Theoretical calculations, using measured carbon concentrations (Figure 1) and discharge data (National River Flow Archive, and UK Centre for Ecology and Hydrology, 2023) from the River Crane were performed to understand the volumetric and chemical flux of organic carbon. Calculations also used the time required for propylene glycol, ethylene glycol, and sodium acetate cultures to reach maximum OD600 (60, 84, and 48 h respectively). Over these durations, the equivalent carbon concentration URBs would be exposed to is 4.8 × 107–30.0 × 107 mmol C. These amounts of carbon are many orders of magnitude greater than the amount used in micro-batch cultures (2 × 10−5 – 4 × 10−2 mmol C for 200 μL of 0.1–200 mM C). Therefore, even assuming most organic carbon in the river is not assimilable, flowing waters with substantially lower TOC concentrations than used in fixed micro-batches here still have sufficient organic carbon to promote URB growth.
The fixed micro-batch cultures and absorbance-based approach present a limitation of this research, compared to directly evaluating the growth of fixed polymicrobial biofilms, as found in rivers. However, in studying these tightly controlled micro-batch cultures, a wide range of treatments could be tested and compared. Therefore, a higher nutrient concentration than found supporting URB growth in rivers was required in these experiments. Furthermore, we needed to work within the detection limits of the instrument (0.0–2.0 abs) (Oy Growth Curves Ab Ltd, 2017).
Other essential nutrients, such as nitrogen and phosphorus, are described as sufficiently abundant in natural freshwaters so as to not limit URB growth (Curtis and Harrington, 1971; Curtis et al., 1971). In the minimal media used here, nitrogen sources made up 20 mM N and phosphorus sources make up 6.7 mM P. Concentrations of these nutrients measured in the River Crane during fieldwork by the authors were 0.17–0.49 mM NO3-N and 0.005–0.012 mM PO4-P, several orders of magnitude below that used in experimental media.
Additional pilot experiments established that a starting OD600 equivalent to 0.005 (measured at 0.5 and diluted 1:100) in micro-batch cultures allowed clear and distinct growth profiles to be observed over time within the operational range of the BioScreen C MBR (0.0–2.0 abs) (Oy Growth Curves Ab Ltd, 2017).

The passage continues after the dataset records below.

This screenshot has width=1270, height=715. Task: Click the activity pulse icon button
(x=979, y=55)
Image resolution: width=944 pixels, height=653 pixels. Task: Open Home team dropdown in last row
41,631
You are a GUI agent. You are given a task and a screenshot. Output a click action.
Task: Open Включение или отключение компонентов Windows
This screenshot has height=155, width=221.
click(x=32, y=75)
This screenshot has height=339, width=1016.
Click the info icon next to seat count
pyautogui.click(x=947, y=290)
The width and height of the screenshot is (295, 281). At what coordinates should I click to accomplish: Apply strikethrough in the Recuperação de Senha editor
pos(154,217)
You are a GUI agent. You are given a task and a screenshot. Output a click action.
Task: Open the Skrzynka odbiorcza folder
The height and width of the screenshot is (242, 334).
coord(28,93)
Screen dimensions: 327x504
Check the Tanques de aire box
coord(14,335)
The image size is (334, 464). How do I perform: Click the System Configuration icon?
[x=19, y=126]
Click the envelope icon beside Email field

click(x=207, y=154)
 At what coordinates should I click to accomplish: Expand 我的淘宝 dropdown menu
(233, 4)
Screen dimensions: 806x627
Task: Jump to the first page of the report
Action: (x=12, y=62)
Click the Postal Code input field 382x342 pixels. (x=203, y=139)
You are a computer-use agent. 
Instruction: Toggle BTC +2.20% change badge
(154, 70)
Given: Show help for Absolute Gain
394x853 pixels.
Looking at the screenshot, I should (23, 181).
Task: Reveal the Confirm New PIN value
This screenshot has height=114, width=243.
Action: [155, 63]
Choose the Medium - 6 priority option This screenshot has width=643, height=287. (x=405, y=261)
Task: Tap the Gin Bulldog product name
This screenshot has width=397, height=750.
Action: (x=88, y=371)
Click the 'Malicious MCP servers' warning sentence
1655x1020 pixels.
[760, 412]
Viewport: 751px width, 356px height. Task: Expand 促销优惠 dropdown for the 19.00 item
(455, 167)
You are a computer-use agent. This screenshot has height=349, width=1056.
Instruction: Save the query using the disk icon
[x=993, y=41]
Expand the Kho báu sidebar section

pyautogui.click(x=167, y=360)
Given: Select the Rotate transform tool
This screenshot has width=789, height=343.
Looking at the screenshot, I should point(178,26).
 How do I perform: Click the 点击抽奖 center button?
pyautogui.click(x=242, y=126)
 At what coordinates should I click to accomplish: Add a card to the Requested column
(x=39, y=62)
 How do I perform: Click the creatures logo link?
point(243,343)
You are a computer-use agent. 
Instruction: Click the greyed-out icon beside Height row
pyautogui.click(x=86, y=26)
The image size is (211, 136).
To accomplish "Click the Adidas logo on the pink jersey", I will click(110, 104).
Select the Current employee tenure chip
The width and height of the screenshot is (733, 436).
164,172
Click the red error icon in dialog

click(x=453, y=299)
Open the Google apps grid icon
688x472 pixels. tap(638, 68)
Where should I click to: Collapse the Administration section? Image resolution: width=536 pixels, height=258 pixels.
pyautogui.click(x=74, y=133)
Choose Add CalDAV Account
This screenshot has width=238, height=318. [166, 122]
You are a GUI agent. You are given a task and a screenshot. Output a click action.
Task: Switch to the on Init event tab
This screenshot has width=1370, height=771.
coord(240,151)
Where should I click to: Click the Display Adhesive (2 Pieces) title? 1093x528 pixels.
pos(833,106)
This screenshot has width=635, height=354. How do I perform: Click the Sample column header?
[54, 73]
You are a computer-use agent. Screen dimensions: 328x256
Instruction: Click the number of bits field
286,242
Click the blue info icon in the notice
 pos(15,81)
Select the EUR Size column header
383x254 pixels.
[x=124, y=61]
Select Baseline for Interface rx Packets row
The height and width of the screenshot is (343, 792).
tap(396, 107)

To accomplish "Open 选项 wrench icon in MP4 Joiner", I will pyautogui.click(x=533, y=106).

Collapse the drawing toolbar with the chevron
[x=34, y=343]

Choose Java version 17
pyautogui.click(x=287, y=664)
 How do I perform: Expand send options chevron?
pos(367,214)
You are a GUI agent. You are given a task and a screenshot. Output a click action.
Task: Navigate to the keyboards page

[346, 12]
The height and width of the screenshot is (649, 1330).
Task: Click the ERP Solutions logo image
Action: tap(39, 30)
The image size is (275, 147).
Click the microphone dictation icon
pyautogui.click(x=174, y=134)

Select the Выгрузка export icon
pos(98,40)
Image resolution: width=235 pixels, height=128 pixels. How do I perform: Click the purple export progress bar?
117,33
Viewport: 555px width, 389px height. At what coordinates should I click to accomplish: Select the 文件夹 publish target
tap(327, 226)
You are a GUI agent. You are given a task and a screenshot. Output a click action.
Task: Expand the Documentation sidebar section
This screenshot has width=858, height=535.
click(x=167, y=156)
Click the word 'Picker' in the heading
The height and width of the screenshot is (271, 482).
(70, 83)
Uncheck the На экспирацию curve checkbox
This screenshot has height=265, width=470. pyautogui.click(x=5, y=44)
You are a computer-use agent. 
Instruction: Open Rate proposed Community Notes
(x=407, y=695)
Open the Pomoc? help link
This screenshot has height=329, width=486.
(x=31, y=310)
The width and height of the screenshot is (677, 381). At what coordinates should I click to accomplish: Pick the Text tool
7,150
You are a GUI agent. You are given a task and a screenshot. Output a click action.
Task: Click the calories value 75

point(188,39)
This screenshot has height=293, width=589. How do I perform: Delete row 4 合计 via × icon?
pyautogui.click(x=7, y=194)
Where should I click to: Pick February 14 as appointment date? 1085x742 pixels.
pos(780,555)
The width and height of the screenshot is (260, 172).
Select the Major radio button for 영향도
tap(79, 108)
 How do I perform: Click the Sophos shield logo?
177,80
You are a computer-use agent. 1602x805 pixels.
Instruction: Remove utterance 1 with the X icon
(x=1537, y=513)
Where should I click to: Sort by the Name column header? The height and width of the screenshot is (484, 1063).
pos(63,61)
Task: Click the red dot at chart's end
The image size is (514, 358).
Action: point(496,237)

2.2 Media selection and preparation
To meet the objectives of this study, several pure-FPDs and CADs at concentrations of 0.1, 1.0, 10, 50, 100, and 200 mM C were tested (Table 2). Given that assimilable organic carbon is the main driver of URB growth, de-icer concentrations were standardized based on the carbon concentration – in terms of mmol/L of carbon (mM C). Another approach to standardize carbon concentrations could have been to use carbon-derived reducing equivalents (Appendix 1), however, moles of carbon was chosen because it is the limiting nutrient and the driver of microbial growth in URB taxa, as well as a more commonly used metric in microbial growth experiments. Concentrations ≥10 mM C were sufficient to promote discernible growth but not exceed the maximum OD600 absorbance of the instrument (Abs ≤2.0). It should be noted that the exact concentrations of FPDs in different CAD products are not universally reported. As such, FPD concentrations were determined using High-performance liquid chromatography (HPLC, Agilent Technologies 1200 series, USA) with specific settings (10.0 μL injection volume, 0.400 mL/min flow rate, 21–24 bar, 60°C), column (ROA Rezex Phenomenex 150 × 7.8 mm column, refractive index detector), and mobile phase (H2SO4, 0.5 mM). Stock solutions of FPDs/CADs were prepared in a sterile environment. The solutions had double the final concentrations and were prepared in a carbon-free minimum essential media (MEM) with sufficient nitrogen and phosphorus so as to not limit growth, even at the highest carbon concentrations tested. This MEM was based on the M9 minimal medium with calcium added to better support S. natans growth (Dias et al., 1968) using: ATCC® MD-VS™ (10 mL/L); ATCC® MD-TMS™ (10 mL/L), Na2HPO4 (6.8 g/L), KH2PO4 (3.0 g/L), NH4Cl (1.0 g/L); and CaCl2 (11.098 mg/L). Once prepared, the FPD/CAD stock solutions were refrigerated (4°C) until use. Aliquots of FPD and CAD stock solutions were dispersed in 100-well sterile BioScreen C MBR plates (100 μL/well). Repeats of each FPD/CAD at their various concentrations were distributed across the plate to reduce errors attributed to unequal heating. A sample of the S. natans culture was then taken and diluted to achieve an OD600 of 0.005 in MEM. Following the setup, both microtiter plates were placed into the BioScreen C MBR, and the pre-configured settings were applied.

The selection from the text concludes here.